Rep. Mark Meadows (R-N.C.) said one of last week’s closed-door witnesses, David Hale, the third-ranking official at the State Department, testified to that very point.
“The suspension of foreign aid, and the evaluation of that, is not a new thing,” Meadows said. “In fact, what we’re hearing … is this is part of a broader analysis of foreign aid in general in terms of what we should do. It wasn’t just Ukraine where the aid was held up.”
{mossecondads}Democrats are leaning toward a different verdict, citing a number of other witnesses who testified to the veracity of the whistleblower complaint. For weeks, many Democrats have invoked the “quid pro quo” language — literally “this for that” — in accusing Trump of enlisting a foreign leader to influence a U.S. election.
That, however, is starting to change as Democrats prepare to stage two public hearings on the Ukraine affair this week.
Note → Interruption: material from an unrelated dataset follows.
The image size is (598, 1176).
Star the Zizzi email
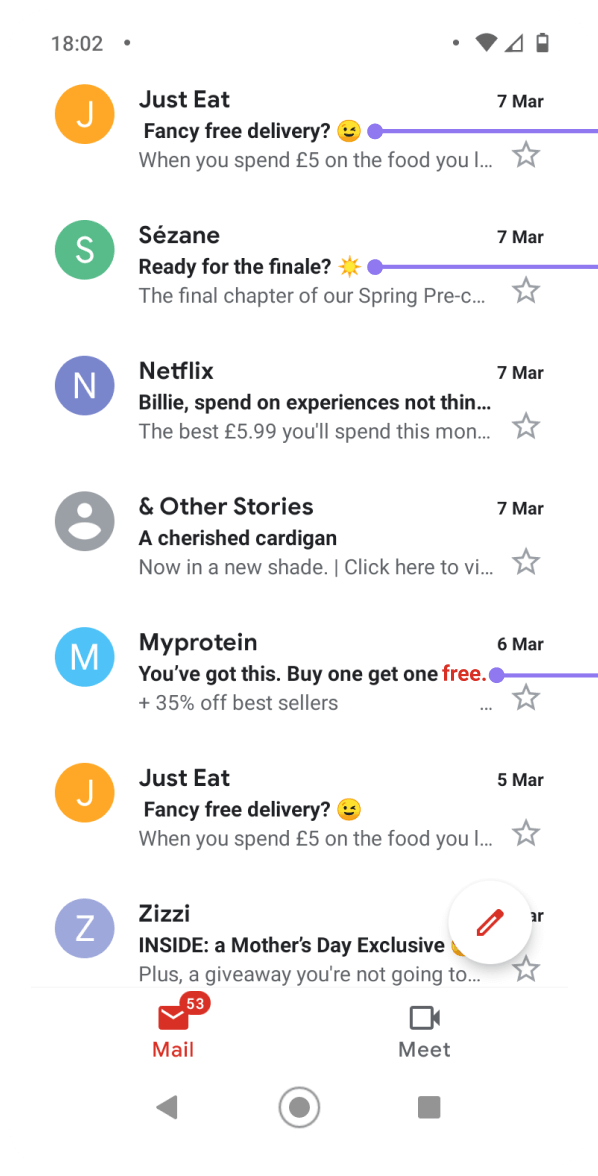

A key member of Pelosi’s leadership team, Assistant Speaker Ben Ray Luján (D-N.M.), said he completely agreed with Himes’s characterization of Trump’s activities as extortion.
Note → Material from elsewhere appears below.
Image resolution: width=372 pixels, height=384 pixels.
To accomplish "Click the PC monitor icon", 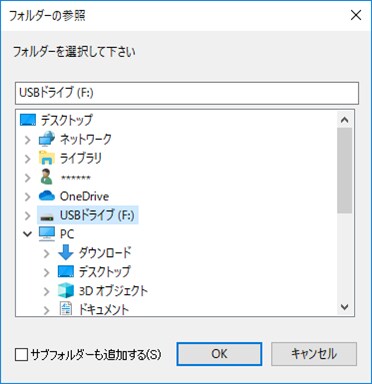I will (x=47, y=234).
“The president was engaged in an extortion in the same way that a mob boss would shake somebody down,” Luján said on MSNBC on Sunday night. “The corruption surrounding this is on full display. And we should call this for what it is.”
Laurence Tribe, professor of constitutional law at Harvard University, suggested the Democrats’ references to a quid pro quo were a tactical mistake for a party hoping to sway public sentiment. And he welcomed the shift to more clearly defined terms.
“It’s easier for the public to understand English-language concepts like ‘bribery’ and ‘extortion’ than it is for most people to plumb the meaning of the Latin phrase ‘quid pro quo,’ ” Tribe said Monday in an email, “and public comprehension is essential to the proper use of the impeachment power.”
Tribe, a frequent Trump critic, rattled off a host of additional reasons he thinks the more explicit terms will prove more effective for Democrats taking their impeachment case public.
Among them, the quid pro quo language “completely fails to capture what’s wrong about the behavior this president has undoubtedly engaged in,” Tribe said, while making it “much too easy” for Trump’s Republican allies “to claim that our government, speaking through the president, regularly imposes conditions on foreign assistance.”
The shifting rhetoric, Tribe added, also undercuts a key Republican argument — that Trump’s actions don’t rise to the level of impeachment — by borrowing language directly from the Constitution’s description of what merits a president’s removal: “treason, bribery, or other high crimes and misdemeanors.”
For Democrats, the evolving language may also provide some clue as to specific charges they’re eyeing as they weigh whether Trump’s dealings with Ukraine merit the drafting of impeachment articles.
House Intelligence Committee Chairman Adam Schiff (D-Calif.) has made clear that he’s already considering the White House’s refusal to cooperate in the probe to be evidence of obstruction of Congress, which stood as one of the impeachment articles against former President Nixon in 1974. Mueller’s report, which outlined 10 different episodes of potential obstruction of justice, could also guide such an article.
Democrats have virtually decided that Trump abused his power in pressing Ukraine to investigate political rivals — another of the potential articles. And many in the party have cited Trump’s various business interests as clear violations of the Constitution’s emoluments clause.
The change in rhetoric has not gone unnoticed by Intelligence Committee Republicans like Rep. Lee Zeldin (N.Y.). He argued that there was no extortion because Ukraine early on did not know the military aid was being withheld.
“Dems have a new word of the day: ‘extortion’. The shiny object of ‘quid pro quo’ totally fell apart on them,” Zeldin tweeted. “Same problem though w/their new shiny object: Ukraine didn’t know there was a hold on aid until just before it was lifted. They didn’t have to do anything to get it lifted.”